Going Back to the Start

April 2nd, 2009 | by Matthew Smith |

I’ve decided to spend a bit of time in my current theological self education looking at early church history. I’ve borrowed an introductory text but before I open it, I thought I’d get down some ideas of my own with absolutely no references to speak of. Let’s see if I arrive at anything similar to what the real scholars say.

Early church history has an important place in the ongoing process of church reform. When I studied our introductory theology subject, we were told that the Protestants broadly rejected Tradition (with a capital ‘T’ to denote the authority of the traditional teachings of the church as Revelation (with a capital ‘R’ to denote knowledge of God revealed to us)).

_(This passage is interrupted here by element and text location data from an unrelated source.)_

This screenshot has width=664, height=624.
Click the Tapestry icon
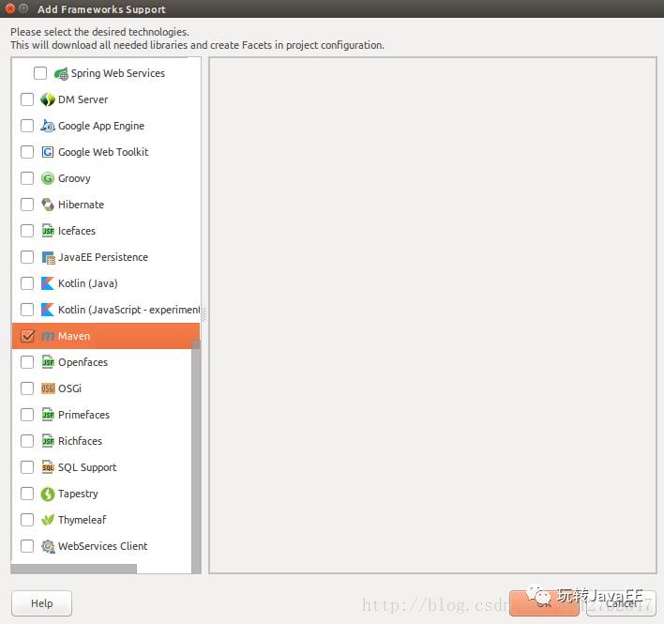(48, 494)

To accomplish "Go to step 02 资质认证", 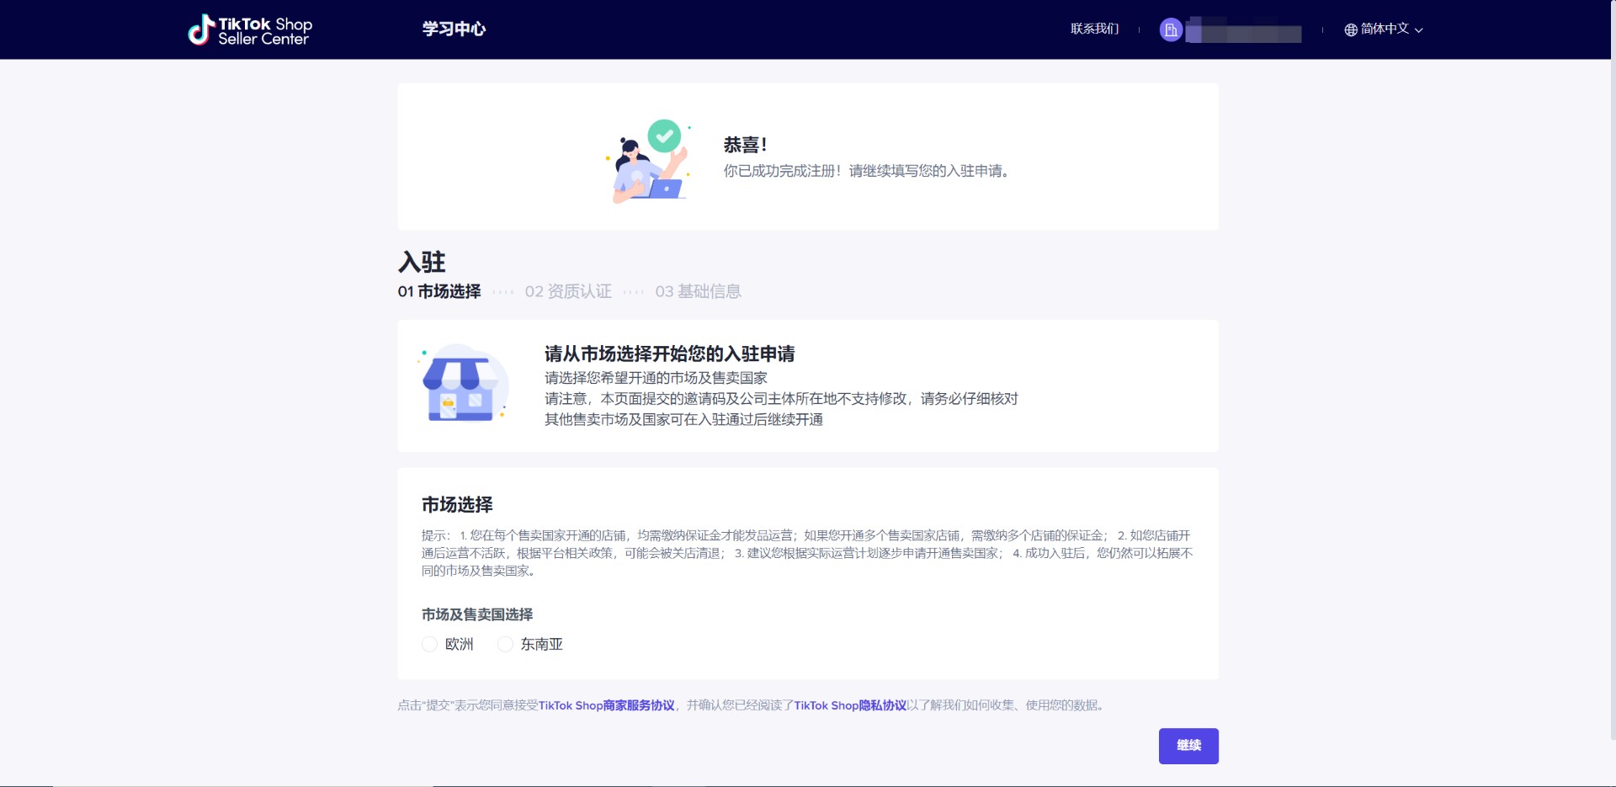I will point(568,291).
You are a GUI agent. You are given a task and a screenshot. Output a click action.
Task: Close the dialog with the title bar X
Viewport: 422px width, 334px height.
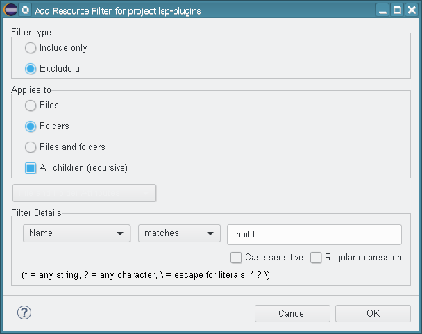click(x=412, y=10)
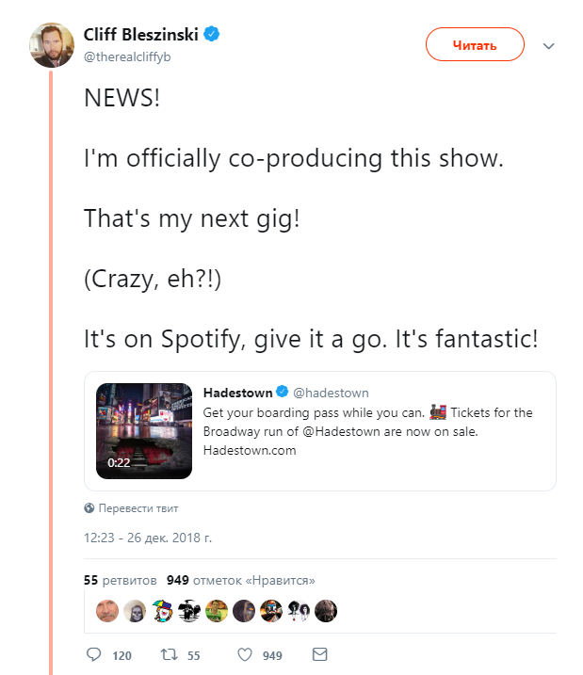Click Hadestown's verified badge in quoted tweet

[x=282, y=392]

But I’m guessing it was more complicated than that, I think the Protestants were very much interested in Tradition and apostolic succession (the idea that the apostles have handed the mantle of leadership from one generation to the next) but they believed the church had become corrupt so they wanted to get back to the authentic way of being church and to them, scripture was the link back to the first christians.

Since the Reformation, the western world has of course had the Age of Reason, the Renaissance, the Enlightenment, the scientific revolution, whatever you want to call it and during that period, analytical and evidence based history has developed and more recently, post-modern critiques of the analytical and evidence based histories have been produced, all of which have affected our understanding of the first christians and thus all of which have affected the way we think about church reform.

There continues to be a thread of thought in church reform that seeks to draw upon the early church as a source of the authentic christian expression of church but this way of thinking faces difficulty when it bogs down into historical critiques and alternative readings of the history upon which it is trying to lay a foundation.

With this in mind, I can see that the study of early church history is likely to be loaded with agendas and clashing interpretations of the facts and disputes over the authenticity of historical sources. A far cry from my initial feelings that it would be dry, static and mostly irrelevant – at least I hope so.